Technical information
- Licensing authority: FCC
- Facility ID: 40854
- Class: A
- ERP: 1,400 watts
- HAAT: 209.1 meters (686 ft)
- Transmitter coordinates: 36°0′10″N 83°56′40″W﻿ / ﻿36.00278°N 83.94444°W

Links
- Public license information: Public file; LMS;
- Webcast: Listen Live
- Website: hot1045.net

= WKHT =

Radio station in Knoxville, Tennessee

WKHT (104.5 FM) is a rhythmic Top 40 station based in Knoxville, Tennessee. The SummitMedia outlet broadcasts with an ERP of 1.4 kW.

==History==
This station signed on in November 1991 as WEMQ, later on as WQBB-FM, airing the same programming as adult standards WQBB. Later the FM played "Young country" as WQIX.

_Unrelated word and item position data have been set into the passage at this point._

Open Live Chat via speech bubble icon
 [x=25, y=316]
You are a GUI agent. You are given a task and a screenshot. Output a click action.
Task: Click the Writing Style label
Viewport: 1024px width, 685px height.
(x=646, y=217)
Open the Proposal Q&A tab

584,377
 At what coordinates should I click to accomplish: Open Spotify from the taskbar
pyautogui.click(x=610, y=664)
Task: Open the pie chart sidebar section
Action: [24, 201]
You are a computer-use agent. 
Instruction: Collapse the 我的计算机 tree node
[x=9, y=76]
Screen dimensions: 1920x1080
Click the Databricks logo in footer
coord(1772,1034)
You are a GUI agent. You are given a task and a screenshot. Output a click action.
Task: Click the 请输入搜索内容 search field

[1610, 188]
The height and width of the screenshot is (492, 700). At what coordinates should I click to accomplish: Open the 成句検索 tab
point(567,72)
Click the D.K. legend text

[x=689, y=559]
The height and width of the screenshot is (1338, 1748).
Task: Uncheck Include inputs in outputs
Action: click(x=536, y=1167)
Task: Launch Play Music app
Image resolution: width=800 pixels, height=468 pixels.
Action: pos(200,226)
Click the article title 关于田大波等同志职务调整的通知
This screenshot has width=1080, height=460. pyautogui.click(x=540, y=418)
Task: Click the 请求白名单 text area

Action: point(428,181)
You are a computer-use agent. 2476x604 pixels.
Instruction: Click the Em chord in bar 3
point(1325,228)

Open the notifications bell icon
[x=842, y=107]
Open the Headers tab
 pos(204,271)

Prior to its flip to Rhythmic Top 40 in July 2003, the station was a Classic Rock outlet as "104.5 The Bone". HOT 104.5 has enjoyed success. In less than two years on the air HOT 104.5 forced its competitor WILD 98.7/WYIL to change formats. Currently HOT 104.5's only competitor is sister station Top 40 Mainstream WWST.

The playlist of WKHT primarily consists of R&B/hip-hop plus some Rhythmic Pop hits; thus it is considered to be a rhythmic Top 40 station by Billboard as opposed to mainstream R&B. This is due to the fact that Knoxville does not have a large African-American population. Its target audience is females 18-34.

Journal Communications and the E. W. Scripps Company announced on July 30, 2014, that the two companies would merge to create a new broadcast company under the E.W. Scripps Company name that owned the two companies' broadcast properties, including WKHT. The transaction was completed in 2015, pending shareholder and regulatory approvals. Scripps exited radio in 2018; the Knoxville stations went to SummitMedia in a four-market, $47 million deal completed on November 1, 2018.